When I dream of cheese (I know I’m not the only one who does!) this Truffle Burrata is now something that pops into my brain. Fresh mozzarella with a cream and truffle filled center comprises the burrata which is further complimented by the slight saltiness of the prosciutto and the texture and flavor of the arugula. Add the crunchy crostini as a base to build upon and this appetizer is rather perfect.
The Arugula Salad at Brick + Wood pairs argulua with shaved pears, candied walnuts, maple vingaigrette, and a fried bocconcini (or fried mozzarella ball). The maple vinaigrette adds a slight sweetness that the candied walnuts build upon making this a very interesting and tasty salad.
To owners Paolo and Clara Cavalli their pizza is a “labor of love” and they take the process very seriously. The dough is handmade on the premises and leavened for 24-28 hours before it is hand tossed and cooked in the 900 degree wood-fired oven for about 90 seconds. Aside from the dough, housemade sauce is made with San Marzano tomatoes imported from Italy, fresh basil, and of course, the fresh hand pulled mozzarella all are used when making a pizza at Brick + Wood.

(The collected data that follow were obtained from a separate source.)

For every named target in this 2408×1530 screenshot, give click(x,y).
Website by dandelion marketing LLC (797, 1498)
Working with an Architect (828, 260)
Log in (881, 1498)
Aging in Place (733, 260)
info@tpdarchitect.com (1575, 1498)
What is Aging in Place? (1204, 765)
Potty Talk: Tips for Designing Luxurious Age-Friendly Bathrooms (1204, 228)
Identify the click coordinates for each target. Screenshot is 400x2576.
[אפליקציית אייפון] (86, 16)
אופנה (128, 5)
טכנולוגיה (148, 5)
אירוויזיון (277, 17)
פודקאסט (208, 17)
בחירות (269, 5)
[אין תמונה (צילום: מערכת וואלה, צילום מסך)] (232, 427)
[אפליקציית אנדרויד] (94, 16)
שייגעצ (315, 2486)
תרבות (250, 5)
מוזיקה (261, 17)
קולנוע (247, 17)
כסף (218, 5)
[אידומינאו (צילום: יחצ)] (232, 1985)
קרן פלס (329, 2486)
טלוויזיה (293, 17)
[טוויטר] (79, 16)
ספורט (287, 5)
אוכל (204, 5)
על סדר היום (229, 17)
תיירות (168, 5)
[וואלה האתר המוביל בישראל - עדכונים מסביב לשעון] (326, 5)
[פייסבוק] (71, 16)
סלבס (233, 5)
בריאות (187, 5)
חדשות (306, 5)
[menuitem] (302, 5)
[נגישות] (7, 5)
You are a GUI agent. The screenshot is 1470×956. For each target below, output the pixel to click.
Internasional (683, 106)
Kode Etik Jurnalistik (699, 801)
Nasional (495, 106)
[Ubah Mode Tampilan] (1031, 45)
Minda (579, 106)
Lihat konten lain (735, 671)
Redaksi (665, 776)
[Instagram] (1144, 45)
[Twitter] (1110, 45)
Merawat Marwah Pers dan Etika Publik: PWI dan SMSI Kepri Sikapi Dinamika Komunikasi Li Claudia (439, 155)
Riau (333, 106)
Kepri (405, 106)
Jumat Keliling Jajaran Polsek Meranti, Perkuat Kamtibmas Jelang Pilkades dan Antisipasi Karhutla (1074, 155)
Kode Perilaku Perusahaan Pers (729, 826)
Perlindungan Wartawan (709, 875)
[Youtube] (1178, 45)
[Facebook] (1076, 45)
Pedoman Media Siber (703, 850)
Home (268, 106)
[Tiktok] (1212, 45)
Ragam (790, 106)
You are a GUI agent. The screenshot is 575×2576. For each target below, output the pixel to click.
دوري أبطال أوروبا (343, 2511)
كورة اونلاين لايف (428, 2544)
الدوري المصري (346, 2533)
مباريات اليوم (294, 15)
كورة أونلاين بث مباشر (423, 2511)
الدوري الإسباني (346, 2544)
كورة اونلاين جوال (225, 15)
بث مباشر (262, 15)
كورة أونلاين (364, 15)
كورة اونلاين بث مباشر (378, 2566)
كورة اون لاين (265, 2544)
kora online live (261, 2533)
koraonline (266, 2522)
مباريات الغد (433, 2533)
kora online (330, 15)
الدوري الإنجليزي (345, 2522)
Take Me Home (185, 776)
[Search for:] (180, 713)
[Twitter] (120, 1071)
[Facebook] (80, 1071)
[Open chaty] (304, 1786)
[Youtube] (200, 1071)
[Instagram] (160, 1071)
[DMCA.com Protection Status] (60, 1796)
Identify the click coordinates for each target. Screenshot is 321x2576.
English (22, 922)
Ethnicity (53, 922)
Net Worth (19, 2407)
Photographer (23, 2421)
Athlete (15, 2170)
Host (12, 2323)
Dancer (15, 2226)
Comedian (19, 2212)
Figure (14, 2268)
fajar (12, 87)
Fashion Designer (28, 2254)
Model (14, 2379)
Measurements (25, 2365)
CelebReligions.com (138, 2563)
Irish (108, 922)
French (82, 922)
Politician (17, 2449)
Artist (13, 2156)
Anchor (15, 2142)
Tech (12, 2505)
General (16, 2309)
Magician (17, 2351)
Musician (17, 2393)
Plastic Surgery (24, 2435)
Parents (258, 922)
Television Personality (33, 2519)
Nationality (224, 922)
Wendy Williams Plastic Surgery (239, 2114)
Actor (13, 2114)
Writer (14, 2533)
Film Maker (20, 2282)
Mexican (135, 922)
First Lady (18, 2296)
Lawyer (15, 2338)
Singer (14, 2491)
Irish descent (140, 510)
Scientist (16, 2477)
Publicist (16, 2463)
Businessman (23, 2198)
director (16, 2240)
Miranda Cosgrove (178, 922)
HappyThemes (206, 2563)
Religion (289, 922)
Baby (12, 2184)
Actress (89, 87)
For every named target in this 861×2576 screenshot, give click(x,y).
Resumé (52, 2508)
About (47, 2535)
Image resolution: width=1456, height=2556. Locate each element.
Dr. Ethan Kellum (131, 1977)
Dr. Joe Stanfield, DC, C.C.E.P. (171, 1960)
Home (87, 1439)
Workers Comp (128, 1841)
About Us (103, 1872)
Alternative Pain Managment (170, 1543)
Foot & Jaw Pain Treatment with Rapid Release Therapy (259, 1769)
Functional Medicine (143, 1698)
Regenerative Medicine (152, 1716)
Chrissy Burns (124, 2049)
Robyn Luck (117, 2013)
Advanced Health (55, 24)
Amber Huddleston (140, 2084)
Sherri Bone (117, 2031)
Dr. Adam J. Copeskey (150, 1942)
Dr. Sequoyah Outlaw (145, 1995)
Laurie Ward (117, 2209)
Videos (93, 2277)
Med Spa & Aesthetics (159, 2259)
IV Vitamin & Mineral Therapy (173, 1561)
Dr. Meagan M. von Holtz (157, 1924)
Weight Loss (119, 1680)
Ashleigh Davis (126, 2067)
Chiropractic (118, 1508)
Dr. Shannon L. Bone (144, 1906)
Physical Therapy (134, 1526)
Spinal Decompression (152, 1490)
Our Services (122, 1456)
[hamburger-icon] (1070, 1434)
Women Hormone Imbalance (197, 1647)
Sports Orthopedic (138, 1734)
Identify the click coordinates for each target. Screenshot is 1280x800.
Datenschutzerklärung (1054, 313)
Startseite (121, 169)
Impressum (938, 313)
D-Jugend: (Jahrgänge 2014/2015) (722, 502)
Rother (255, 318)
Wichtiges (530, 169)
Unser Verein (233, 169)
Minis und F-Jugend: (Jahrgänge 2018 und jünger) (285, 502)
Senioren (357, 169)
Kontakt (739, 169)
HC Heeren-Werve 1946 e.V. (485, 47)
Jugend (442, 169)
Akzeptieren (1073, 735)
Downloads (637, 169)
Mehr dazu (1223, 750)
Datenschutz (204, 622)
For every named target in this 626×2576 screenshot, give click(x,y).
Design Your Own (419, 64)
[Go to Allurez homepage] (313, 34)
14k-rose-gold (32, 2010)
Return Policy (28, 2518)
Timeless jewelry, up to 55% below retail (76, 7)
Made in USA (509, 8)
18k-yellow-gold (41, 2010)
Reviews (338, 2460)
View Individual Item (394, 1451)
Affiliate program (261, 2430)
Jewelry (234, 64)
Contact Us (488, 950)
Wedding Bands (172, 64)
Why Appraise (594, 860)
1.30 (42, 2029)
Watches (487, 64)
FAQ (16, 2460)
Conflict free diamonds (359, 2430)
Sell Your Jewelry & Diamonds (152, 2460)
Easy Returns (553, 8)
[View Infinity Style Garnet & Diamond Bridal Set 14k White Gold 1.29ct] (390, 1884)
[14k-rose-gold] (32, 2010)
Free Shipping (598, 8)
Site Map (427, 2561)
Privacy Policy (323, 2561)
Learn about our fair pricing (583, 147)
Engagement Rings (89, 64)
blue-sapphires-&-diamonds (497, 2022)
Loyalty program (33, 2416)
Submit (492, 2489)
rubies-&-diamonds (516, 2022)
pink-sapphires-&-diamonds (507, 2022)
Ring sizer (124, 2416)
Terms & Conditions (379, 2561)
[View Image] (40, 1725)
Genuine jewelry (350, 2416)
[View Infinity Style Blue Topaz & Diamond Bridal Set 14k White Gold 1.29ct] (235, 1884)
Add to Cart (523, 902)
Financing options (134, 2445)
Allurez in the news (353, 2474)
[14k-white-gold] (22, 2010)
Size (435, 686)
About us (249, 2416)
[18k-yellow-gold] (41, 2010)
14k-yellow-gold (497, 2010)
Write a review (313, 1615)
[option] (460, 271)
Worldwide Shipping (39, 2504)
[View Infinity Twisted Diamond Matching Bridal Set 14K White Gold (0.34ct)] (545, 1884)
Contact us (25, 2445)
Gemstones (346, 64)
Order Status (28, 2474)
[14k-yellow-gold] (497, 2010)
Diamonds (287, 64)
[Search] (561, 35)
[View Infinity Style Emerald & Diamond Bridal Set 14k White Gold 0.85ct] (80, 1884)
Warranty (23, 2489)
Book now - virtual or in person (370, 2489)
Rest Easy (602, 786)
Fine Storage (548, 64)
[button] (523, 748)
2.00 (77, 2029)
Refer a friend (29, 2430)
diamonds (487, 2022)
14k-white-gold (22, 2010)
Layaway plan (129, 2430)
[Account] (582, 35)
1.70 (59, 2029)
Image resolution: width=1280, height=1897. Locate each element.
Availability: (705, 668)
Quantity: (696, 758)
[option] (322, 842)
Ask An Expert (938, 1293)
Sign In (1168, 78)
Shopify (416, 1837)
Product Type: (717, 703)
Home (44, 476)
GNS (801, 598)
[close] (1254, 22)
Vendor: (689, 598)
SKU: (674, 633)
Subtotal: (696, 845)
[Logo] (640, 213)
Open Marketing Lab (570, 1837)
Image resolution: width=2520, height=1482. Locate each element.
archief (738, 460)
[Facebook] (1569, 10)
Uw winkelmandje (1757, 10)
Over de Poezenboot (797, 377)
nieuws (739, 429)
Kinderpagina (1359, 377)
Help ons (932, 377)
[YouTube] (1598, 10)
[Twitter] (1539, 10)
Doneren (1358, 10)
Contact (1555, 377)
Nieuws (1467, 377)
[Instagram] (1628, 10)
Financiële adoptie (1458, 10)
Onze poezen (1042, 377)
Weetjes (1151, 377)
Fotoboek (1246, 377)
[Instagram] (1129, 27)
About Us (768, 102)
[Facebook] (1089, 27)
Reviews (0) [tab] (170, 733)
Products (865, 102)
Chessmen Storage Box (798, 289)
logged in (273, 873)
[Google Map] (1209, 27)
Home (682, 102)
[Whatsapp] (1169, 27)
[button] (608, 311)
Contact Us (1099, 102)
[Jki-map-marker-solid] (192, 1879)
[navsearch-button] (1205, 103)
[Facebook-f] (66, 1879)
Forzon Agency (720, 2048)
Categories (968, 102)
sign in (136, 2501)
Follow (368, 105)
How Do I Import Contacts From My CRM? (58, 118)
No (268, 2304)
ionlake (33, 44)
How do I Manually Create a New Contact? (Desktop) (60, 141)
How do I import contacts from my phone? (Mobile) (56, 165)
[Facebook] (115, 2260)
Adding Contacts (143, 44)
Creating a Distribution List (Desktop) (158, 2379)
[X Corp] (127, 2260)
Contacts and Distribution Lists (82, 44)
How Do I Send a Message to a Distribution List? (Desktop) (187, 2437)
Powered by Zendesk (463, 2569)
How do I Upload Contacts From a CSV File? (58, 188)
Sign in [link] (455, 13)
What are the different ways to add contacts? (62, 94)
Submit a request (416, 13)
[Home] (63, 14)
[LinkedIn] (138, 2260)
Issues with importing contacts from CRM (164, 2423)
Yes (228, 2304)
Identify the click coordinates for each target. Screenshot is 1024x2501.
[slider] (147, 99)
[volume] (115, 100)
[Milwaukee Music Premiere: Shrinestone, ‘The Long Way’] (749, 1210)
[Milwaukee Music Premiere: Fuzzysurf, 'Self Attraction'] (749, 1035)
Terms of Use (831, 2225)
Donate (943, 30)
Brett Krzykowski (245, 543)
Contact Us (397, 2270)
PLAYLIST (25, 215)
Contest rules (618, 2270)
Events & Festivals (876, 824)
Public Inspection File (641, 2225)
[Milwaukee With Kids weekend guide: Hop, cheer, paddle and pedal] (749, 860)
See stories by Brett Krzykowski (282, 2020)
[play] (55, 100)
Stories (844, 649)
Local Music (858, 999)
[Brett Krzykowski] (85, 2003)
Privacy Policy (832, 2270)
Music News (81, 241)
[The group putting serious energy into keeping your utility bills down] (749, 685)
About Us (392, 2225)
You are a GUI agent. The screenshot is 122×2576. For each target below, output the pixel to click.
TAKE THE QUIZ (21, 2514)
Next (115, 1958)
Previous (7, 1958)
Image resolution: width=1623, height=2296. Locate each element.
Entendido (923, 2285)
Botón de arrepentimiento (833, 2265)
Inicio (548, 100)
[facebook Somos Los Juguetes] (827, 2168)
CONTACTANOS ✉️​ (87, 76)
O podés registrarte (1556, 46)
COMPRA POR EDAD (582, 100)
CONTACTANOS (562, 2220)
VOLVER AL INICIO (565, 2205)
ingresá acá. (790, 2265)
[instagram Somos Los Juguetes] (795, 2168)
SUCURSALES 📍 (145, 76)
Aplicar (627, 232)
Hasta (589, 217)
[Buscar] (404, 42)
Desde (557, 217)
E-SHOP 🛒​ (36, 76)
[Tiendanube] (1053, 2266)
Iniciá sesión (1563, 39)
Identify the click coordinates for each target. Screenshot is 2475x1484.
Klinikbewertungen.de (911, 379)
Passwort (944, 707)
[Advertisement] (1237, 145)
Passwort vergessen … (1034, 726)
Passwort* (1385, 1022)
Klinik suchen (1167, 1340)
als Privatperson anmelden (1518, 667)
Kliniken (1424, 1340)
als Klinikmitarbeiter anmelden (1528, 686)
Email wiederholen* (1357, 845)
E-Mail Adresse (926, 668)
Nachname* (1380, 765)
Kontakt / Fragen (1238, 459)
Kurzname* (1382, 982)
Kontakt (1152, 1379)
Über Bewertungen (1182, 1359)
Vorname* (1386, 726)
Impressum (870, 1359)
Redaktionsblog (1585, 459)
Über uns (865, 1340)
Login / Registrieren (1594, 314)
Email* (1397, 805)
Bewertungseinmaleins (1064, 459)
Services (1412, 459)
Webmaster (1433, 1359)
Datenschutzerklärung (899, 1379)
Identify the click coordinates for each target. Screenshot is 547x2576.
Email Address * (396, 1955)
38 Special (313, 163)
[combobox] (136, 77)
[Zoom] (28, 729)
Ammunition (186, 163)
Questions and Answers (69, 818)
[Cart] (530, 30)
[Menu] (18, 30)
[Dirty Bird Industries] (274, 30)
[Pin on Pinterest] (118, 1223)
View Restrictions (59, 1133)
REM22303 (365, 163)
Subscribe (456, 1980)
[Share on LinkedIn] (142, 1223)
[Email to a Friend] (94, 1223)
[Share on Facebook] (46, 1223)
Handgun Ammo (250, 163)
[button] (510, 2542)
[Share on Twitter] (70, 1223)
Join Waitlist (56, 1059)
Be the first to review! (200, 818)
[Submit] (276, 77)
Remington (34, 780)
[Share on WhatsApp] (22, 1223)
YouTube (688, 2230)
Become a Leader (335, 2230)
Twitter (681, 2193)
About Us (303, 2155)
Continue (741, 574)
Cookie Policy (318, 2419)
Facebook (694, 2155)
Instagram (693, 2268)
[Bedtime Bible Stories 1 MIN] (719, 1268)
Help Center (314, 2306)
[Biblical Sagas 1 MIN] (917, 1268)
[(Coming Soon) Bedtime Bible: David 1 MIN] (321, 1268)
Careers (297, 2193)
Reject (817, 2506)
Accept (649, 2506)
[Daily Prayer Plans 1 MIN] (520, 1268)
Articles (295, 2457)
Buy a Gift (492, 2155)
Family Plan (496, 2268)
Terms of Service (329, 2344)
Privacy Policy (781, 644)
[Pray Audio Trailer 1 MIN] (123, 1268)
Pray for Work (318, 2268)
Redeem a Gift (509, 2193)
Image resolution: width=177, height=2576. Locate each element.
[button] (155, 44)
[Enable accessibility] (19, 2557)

An array of toppings can be added from the classic to the more creative.
Margherita pizza is a classic and I like to use classic dishes and flavors to help me consider how I feel about a pizza establishment (or any restuarant for that matter). The Margherita pizza at Brick + Wood is made with San Marzano tomato sauce, basil, fresh mozzarella, and some evoo and it is quite good. If you’re looking for a classic, or for something simple for the kids, I’d suggest you try this pizza.
Arugula e Proscuitto
For something more creative I’d suggest you try the Arugula e Prosciutto, a white pizza made with fresh mozzarella, prosciutto, shaved parmigiano, and a touch of balsamic glaze. The flavors are on the light side with this pizza and you can even taste the flavor of the dough and the brick oven.
“The Spicy Pizza” Special
For those who like a little spice on their pizza, try the special “The Spicy Pizza” made with bacon, ham, fresh jalapenos, and spicy honey (or if that isn’t available the next closest pizza is the Diavola or Texas Heat with spicy soppressata, garlic, jalapenos, and oregano). The flavors of this pizza outweight the spiciness, so if you’re looking for spicy and flavorful I’d suggest this one, and I’m going to guess the Diavola has a little more spicy heat to it.
The Piccola Toffee cocktail has made my favorites list! Baileys, tito’s vodka, buttershots, and kahlua are combined to creak a cocktail that tastes like you’re drinking toffee! It’s a perfect cocktail to go with some dessert or just on its own if you feel like something sweet to drink.
Can we talk about the bread pudding? First, I should say that I am not a fan of bread pudding. It’s usually soggy and too eggy for me, but every once in a while someone makes a bread pudding that makes me like, no love, bread pudding. Clara has succeeded in making me love not just pizza but bread pudding at Brick + Wood. White chocolate and cranberry bread pudding with vanilla sauce and salted pistacios are combined to make this bread pudding which is slightly on the heavy side enabling it to avoid becoming soggy despite the vanilla sauce on top.
Take all the ingredients of a s’more but substitute the graham crackers with dough and bake it in a 900 degree oven and you have the S’mores Pizza at Brick + Wood. This seems like the perfect dessert for the family to share or anyone who feels like a s’more!
1275 Post Road, No. 7
Fairfield, CT 06824
Hours: Closed Monday; Lunch: Tues – Sat, 11:30 a.m. – 3 p.m.; Dinner: Tues – Sat, 5 p.m. – Closing; Sunday Dinner: 5 p.m. – Closing
Public parking lot, FREE
Disclaimer: I was invited to this media dinner, however all views and opinions expressed herein are my own.